* [Extracted material]

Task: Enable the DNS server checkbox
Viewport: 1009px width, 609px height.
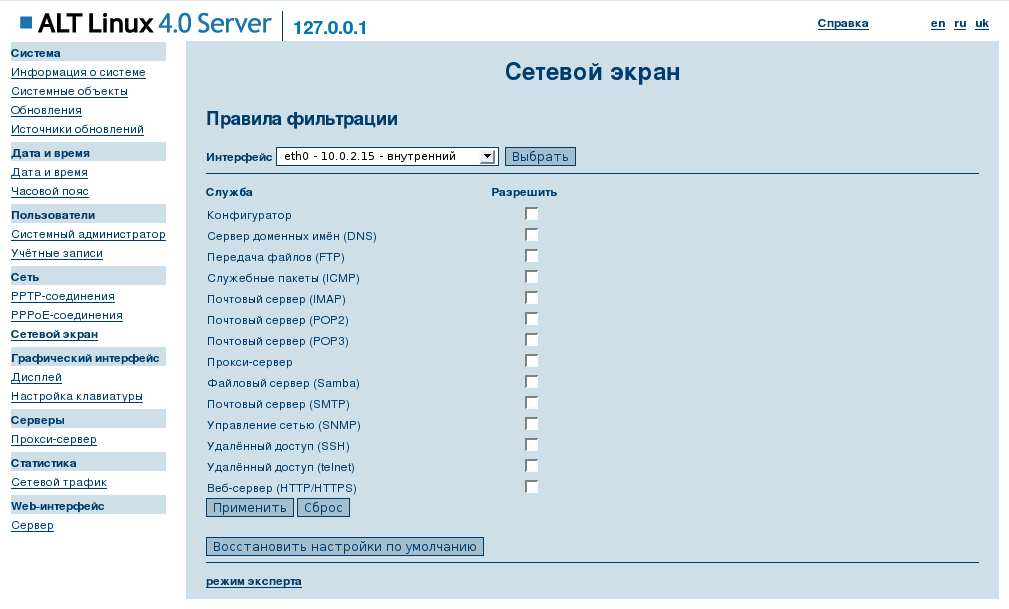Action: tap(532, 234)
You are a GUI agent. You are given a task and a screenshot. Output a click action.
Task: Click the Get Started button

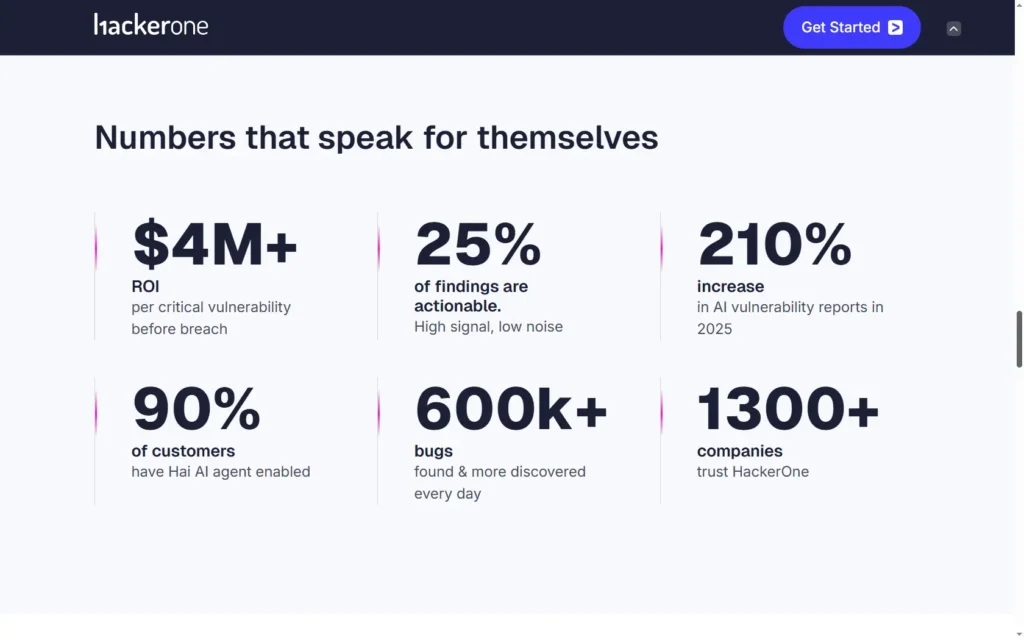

==

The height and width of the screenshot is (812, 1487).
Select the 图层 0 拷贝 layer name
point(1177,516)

* [Task description] Above are some records. Reproduce the lines from the one with "Viewport: 1009px width, 609px height." down to the one with "Task: Click the Get Started button", keeping both, and leave every picture out.

* [Response to this exercise]
Viewport: 1009px width, 609px height.
Action: tap(532, 234)
You are a GUI agent. You are given a task and a screenshot. Output a click action.
Task: Click the Get Started button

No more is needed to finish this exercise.